**Excerpt to read**:
>> start

== PostgreSQL Weekly News - January 24 2016 ==
David Fetter <david <at> fetter.org>
2016-01-25 05:30:04 GMT
== PostgreSQL Weekly News - January 24 2016 ==
The 8th PostgreSQL Session will be held on April 6th, 2016, in Lyon,
France. The CfP is open until February 29, 2016 at call-for-paper
<AT> postgresql-sessions <DOT> org.
== PostgreSQL Product News ==
pgBadger 7.3, a parallel PostgreSQL log analyzer written in Perl, released:
PyGreSQL 4.2, a Python driver for PostgreSQL, released.
== PostgreSQL Jobs for January ==
== PostgreSQL Local ==
FOSDEM PGDay is a one day conference that will be held ahead of FOSDEM in
Brussels, Belgium, on Jan 29th, 2016. Registration is still open.
Prague PostgreSQL Developer Day 2016 (P2D2 2016) is a two-day conference
that will be held on February 17-18 2016 in Prague, Czech Republic.
Czech language web site below:
The annual Indian PGday will be held in Bengaluru, Karnataka, India on
February 26, 2016.
The first pan-Asian PostgreSQL conference will be held March 16-17,
2016 in Singapore.
Nordic PGDay 2016 is a one day one track conference which will be held in
Helsinki, Finland, on March 17, 2016. Registration is still open.
PGConf US 2016 will take place April 18-20, 2016 in NYC. The CfP is
open until January 31st, 2016, 11:59pm EST.
LinuxFest Northwest will take place April 23-24, 2016 at Bellingham
Technical College in Bellingham, Washington, USA. The CfP is now
FOSS4G NA, will be held May 2-5, 2016 in Raleigh, North Carolina.
The CfP is open.
PGCon 2016 will be held May 17-21, 2016 in Ottawa.
This year's Swiss PGDay will be held on June 24, 2016 at the
University of Applied Sciences in Rapperswil (Switzerland).
The CfP is open.
== PostgreSQL in the News ==
Planet PostgreSQL: http://planet.postgresql.org/
PostgreSQL Weekly News is brought to you this week by David Fetter
Submit news and announcements by Sunday at 3:00pm Pacific time.
Please send English language ones to david <at> fetter.org, German language
to pwn <at> pgug.de, Italian language to pwn <at> itpug.org. Spanish language
to pwn <at> arpug.com.ar.
== Applied Patches ==
Tom Lane pushed:
- Re-pgindent a few files. In preparation for landing index AM
- Restructure index access method API to hide most of it at the C
level. This patch reduces pg_am to just two columns, a name and a
handler function. All the data formerly obtained from pg_am is now
provided in a C struct returned by the handler function. This is
similar to the designs we've adopted for FDWs and tablesample
methods. There are multiple advantages. For one, the index AM's
support functions are now simple C functions, making them faster to
call and much less error-prone, since the C compiler can now check
function signatures. For another, this will make it far more
practical to define index access methods in installable extensions.

>> end

Stored items:

>> start

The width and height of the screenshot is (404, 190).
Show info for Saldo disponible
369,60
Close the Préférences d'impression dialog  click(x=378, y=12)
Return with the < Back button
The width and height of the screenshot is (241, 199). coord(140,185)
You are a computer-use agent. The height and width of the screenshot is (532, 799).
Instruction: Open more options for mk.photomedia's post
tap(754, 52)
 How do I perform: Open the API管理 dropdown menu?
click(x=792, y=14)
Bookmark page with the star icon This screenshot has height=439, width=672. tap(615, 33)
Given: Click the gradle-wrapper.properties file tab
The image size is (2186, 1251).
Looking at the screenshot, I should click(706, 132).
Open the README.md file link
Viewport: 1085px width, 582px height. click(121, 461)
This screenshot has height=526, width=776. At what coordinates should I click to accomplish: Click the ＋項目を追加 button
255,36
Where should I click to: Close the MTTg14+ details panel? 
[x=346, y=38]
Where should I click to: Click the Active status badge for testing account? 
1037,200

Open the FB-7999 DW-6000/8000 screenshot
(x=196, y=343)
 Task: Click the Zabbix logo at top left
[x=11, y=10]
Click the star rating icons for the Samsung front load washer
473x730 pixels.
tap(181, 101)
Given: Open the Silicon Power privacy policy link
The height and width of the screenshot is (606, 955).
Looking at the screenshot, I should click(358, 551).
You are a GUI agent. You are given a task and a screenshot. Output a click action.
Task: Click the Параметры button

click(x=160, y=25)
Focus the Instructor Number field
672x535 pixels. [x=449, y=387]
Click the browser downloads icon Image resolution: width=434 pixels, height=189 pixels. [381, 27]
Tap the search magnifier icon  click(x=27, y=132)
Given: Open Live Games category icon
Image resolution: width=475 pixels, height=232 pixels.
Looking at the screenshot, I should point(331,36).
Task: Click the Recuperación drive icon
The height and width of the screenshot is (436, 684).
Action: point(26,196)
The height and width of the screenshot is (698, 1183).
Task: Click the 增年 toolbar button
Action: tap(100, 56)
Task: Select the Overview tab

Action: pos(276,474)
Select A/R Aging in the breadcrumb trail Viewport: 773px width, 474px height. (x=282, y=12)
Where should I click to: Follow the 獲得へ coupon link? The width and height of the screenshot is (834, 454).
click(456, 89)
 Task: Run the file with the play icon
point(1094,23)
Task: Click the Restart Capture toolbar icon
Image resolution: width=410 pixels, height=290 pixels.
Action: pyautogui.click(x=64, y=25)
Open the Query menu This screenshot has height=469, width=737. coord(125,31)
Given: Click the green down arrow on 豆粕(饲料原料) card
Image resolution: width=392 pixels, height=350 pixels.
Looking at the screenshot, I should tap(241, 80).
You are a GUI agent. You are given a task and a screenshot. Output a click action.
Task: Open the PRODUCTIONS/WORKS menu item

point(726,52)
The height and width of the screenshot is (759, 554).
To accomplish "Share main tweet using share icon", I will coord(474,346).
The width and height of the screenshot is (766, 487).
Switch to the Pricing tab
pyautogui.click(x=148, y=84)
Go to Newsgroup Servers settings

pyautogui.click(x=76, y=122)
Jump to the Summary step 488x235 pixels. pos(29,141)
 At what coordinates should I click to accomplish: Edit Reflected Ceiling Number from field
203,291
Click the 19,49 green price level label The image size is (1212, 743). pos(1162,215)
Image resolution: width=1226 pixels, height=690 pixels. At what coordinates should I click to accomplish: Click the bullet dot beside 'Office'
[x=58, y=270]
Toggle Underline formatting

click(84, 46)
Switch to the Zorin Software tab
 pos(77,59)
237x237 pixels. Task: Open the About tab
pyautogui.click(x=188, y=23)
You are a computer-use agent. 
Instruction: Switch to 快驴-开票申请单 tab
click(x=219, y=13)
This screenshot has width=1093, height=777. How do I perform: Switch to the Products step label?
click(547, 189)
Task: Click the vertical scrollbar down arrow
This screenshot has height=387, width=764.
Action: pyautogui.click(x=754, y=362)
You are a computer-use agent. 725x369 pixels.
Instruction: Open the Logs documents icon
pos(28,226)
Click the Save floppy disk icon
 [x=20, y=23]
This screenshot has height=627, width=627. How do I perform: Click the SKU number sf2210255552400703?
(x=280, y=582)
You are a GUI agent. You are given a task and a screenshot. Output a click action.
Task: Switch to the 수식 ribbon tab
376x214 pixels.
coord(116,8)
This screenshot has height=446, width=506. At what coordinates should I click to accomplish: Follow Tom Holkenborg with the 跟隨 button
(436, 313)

>> end

**Exercise description**:
Answer these questions using the PostgreSQL Weekly News issue:
(a) In what city and on what date will Nordic PGDay 2016 be held?
(b) In what language is pgBadger 7.3 written?
(c) After the index access method patch, how many columns does pg_am have, and what are they?

**Solution**:
(a) Helsinki, Finland, on March 17, 2016.
(b) Perl.
(c) Two: a name and a handler function.